Work task:
Could you filter the material and copy every line where the word "below" occurs?

Records for processing:
-----

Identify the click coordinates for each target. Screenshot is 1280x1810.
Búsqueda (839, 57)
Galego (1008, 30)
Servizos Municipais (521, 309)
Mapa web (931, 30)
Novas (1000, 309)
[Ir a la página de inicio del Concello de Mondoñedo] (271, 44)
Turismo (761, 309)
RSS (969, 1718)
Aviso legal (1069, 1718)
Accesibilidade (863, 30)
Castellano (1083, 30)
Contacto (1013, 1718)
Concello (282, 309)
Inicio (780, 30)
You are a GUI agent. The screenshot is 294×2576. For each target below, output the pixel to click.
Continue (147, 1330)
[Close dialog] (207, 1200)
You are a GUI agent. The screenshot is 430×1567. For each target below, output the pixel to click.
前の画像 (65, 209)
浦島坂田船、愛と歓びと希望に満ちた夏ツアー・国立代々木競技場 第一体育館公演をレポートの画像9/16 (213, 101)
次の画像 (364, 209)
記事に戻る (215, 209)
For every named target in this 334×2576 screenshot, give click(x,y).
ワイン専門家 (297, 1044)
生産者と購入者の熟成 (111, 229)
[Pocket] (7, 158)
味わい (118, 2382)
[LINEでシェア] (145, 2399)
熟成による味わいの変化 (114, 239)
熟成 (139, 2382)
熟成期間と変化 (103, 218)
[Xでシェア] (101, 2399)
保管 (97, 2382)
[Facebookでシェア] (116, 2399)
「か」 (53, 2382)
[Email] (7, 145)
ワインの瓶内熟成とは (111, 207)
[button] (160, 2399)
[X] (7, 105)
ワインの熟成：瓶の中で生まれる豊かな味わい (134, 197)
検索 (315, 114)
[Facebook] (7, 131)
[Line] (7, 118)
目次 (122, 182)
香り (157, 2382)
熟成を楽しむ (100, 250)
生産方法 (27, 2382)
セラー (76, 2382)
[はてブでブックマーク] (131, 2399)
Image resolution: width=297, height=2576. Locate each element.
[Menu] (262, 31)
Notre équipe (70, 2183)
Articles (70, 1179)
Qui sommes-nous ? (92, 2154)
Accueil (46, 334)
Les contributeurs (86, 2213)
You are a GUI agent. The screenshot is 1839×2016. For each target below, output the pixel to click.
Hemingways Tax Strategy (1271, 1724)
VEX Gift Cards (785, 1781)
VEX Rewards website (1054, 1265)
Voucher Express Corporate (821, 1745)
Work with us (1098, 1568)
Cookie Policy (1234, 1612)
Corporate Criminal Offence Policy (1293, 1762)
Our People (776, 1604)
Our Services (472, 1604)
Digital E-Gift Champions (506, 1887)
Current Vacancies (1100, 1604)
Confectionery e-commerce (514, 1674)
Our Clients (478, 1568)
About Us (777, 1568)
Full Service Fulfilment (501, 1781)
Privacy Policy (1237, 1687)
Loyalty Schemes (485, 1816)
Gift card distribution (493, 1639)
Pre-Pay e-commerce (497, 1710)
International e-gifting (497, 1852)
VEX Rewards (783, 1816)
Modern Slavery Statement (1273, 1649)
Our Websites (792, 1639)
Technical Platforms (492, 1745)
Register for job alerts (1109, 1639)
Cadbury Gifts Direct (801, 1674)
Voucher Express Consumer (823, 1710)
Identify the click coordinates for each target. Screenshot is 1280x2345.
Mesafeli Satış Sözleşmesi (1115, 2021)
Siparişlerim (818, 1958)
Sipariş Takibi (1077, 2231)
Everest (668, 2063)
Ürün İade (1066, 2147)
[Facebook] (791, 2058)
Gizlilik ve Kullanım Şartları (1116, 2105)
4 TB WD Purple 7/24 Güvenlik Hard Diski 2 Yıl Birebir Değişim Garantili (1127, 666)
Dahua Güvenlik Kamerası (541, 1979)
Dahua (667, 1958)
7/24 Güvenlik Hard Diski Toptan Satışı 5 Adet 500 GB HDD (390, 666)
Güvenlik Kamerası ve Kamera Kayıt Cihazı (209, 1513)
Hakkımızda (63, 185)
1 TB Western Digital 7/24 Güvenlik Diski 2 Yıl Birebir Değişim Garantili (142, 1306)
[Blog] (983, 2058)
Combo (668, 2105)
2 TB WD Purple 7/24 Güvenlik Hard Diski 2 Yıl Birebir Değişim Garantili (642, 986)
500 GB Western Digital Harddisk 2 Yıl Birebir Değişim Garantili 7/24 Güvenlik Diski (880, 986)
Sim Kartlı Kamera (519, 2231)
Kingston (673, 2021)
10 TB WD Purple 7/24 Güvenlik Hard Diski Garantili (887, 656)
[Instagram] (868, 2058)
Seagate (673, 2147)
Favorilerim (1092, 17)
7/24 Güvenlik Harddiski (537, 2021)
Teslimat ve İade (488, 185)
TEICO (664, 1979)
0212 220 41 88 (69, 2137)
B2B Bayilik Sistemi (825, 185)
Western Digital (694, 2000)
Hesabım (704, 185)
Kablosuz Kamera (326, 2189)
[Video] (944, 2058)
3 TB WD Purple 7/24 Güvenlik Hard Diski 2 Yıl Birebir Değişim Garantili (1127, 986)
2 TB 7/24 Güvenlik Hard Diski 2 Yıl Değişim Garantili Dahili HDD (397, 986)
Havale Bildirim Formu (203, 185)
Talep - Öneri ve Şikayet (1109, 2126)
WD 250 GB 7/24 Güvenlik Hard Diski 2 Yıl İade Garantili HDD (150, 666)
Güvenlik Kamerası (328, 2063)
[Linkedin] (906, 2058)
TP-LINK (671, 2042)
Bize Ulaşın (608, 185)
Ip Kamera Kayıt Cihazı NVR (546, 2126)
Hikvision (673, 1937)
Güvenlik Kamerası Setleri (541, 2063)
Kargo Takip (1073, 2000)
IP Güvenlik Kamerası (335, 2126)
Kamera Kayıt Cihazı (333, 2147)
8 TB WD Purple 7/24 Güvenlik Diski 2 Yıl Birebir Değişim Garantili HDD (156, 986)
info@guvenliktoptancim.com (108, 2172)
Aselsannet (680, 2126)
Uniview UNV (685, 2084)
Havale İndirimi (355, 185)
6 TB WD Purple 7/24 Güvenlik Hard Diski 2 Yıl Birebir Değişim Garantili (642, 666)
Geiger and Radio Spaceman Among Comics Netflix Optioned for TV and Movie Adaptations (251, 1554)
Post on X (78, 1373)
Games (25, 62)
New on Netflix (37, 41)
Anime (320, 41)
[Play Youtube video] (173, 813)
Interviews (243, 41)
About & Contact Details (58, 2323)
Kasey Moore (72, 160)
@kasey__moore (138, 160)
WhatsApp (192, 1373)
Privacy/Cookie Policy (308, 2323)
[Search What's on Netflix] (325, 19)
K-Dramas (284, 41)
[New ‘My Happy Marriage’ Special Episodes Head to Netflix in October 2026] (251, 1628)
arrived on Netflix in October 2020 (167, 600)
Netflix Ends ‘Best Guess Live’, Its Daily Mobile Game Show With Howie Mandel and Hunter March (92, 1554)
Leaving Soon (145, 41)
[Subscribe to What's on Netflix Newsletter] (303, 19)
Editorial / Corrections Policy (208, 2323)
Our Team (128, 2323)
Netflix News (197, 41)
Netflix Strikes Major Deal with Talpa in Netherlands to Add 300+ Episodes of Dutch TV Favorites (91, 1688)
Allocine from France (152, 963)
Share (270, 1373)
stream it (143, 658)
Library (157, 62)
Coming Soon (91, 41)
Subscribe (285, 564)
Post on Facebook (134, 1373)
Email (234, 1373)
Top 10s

-----

Answer:
You are a GUI agent. The screenshot is 294×2576. For each target below, output the pixel to click.
You are a GUI agent. The screenshot is 430×1567. For each target below, output the pixel to click.
You are a GUI agent. The screenshot is 1839×2016. For each target below, output the pixel to click.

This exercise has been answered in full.